AI Engineering6 min readMarch 12, 2025

Cutting LLM API Costs by 70% Without Hurting Answer Quality

Most LLM cost problems aren't about the model being expensive. They're about paying full price for calls that never needed the full model.

Tanjil Ahmed

Lead Software Engineer · Notionhive

An LLM bill that looks alarming almost always has the same root cause: every request, regardless of complexity, is going to the largest and most expensive model available. Cost optimization that doesn't hurt quality starts with routing, not with switching everything to a cheaper model and hoping.

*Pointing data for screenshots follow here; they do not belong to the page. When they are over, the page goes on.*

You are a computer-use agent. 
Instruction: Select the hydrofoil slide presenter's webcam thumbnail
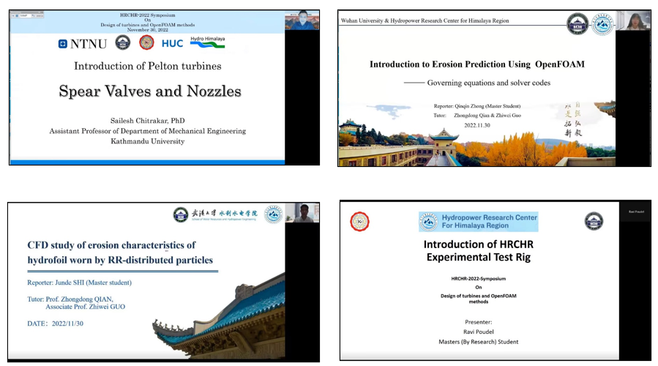302,213
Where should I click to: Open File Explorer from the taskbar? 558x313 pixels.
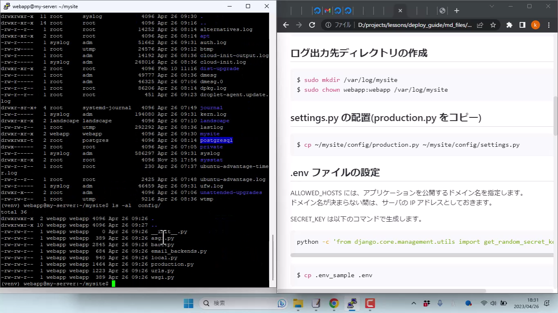pos(299,303)
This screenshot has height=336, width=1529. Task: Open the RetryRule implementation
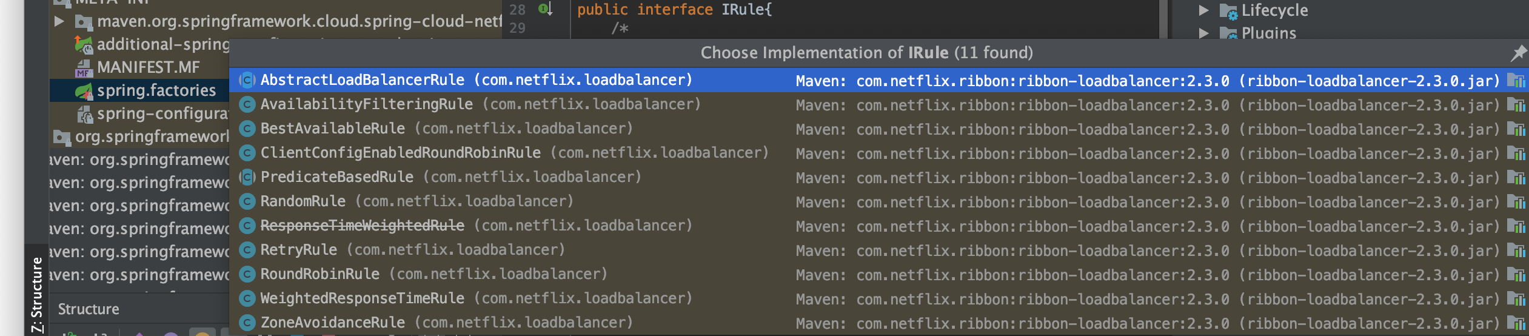298,250
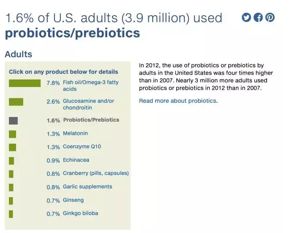Follow the Read more about probiotics link

point(178,101)
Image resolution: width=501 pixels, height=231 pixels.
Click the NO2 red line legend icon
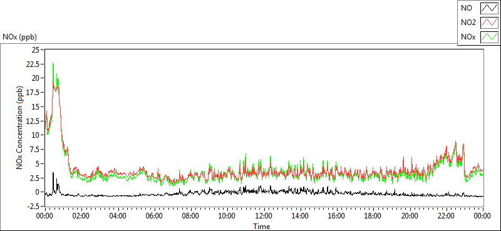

Route by task complexity: classification and extraction to a small fast model, open-ended reasoning to the frontier model.
Cache identical or near-identical prompts aggressively — a surprising share of production traffic repeats.
Prompt caching (where the provider supports it) turns a long, static system prompt from a per-request cost into a one-time cost.
Trim retrieved context to what's actually relevant — sending ten chunks when three would answer the question is pure waste.

The 70% reduction I've seen on real projects came almost entirely from routing and caching, not from degrading the model used for the hard 20% of requests that actually need it. Quality held because the expensive model kept doing the job only it could do.

Most LLM cost problems are a routing problem wearing a pricing problem's clothes.